医療安全の3大基本書(2)医療の質


“Knowing is not enough; we must apply. Willing is not enough; we must do.”-Goethe

 受けている医療と受けられるはずの医療との間には、小さなすき間というよりは深い谷間(chasm)が横たわっている。

 いい治療は、向こう側にあるのに、深い溝を降りて登らなければ、ジャーンプっしなければ、もしくは気づかぬうちに、連れて行ってもらえなければ享受できない。そして、誰でも簡単に深い溝に落ちてもどってこれなくなる絶大なリスク。

 自治医大の先生が絶対に読めよ、といっていた3冊のうちの2冊目。

The National Academies Press: Home より、前文。真水のようにそのままがいい。

This is the second and final report of the Committee on the Quality of Health Care in America, which was appointed in 1998 to identify strategies for achieving a substantial improvement in the quality of health care delivered to Americans. The committee’s first report, To Err Is Human: Building a Safer Health System, was released in 1999 and focused on a specific quality concern—patient safety. This second report focuses more broadly on how the health care delivery system can be designed to innovate and improve care.

This report does not recommend specific organizational approaches to achieve the aims set forth. Rather than being an organizational construct, redesign refers to a new perspective on the purpose and aims of the health care system, how patients and their clinicians should relate, and how care processes can be designed to optimize responsiveness to patient needs. The principles and guidance for redesign that are offered in this report represent fundamental changes in the way the system meets the needs of the people it serves.
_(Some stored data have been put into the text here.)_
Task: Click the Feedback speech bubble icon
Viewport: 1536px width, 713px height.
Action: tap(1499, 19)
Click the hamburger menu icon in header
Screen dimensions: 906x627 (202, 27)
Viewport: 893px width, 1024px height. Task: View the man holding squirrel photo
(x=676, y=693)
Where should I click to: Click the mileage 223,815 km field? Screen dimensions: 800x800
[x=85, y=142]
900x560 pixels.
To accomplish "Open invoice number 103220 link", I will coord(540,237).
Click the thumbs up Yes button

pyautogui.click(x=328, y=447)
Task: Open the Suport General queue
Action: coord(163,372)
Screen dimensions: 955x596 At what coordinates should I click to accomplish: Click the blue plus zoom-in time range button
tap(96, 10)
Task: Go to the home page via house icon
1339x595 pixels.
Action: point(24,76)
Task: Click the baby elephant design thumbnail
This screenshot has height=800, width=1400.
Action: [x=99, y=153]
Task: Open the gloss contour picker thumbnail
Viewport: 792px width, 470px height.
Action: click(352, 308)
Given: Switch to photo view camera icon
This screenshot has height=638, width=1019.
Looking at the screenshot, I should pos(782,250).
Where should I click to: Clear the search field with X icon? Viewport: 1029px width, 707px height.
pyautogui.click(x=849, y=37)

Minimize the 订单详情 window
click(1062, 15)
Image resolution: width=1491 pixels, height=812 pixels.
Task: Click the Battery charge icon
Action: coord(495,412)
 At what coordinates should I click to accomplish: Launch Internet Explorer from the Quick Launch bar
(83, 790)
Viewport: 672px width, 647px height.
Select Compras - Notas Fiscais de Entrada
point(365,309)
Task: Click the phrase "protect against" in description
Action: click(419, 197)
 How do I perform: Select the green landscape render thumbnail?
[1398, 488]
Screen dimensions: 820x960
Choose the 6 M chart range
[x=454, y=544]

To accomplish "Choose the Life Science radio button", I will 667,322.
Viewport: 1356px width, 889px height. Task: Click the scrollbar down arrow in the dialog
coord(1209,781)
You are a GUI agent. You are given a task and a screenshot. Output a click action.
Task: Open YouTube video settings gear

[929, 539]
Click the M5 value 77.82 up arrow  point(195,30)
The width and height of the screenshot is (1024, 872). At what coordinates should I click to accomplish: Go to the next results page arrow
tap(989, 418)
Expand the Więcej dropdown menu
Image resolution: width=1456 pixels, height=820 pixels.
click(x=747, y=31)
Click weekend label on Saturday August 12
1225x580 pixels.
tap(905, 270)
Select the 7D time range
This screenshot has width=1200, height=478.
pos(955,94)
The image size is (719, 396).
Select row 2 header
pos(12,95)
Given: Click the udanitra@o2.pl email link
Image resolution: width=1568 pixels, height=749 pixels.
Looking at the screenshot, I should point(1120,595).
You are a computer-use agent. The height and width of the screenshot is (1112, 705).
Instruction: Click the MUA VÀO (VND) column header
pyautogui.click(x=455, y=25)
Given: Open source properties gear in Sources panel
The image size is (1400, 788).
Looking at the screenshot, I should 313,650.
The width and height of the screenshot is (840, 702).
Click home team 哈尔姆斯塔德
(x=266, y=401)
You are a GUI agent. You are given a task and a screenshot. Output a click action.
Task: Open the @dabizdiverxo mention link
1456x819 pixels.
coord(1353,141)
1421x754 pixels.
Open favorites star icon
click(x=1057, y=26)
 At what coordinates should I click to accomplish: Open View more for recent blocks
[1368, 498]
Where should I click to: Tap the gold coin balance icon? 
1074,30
Redesign is not aimed only at the health care organizations and professionals that comprise the delivery system. Change is also required in the structures and processes of the environment in which those organizations and professionals function. Such change includes setting national priorities for improvement, creating better methods for disseminating and applying knowledge to practice, fostering the use of information technology in clinical care, creating payment policies that encourage innovation and reward improvement in performance, and enhancing educational programs to strengthen the health care workforce.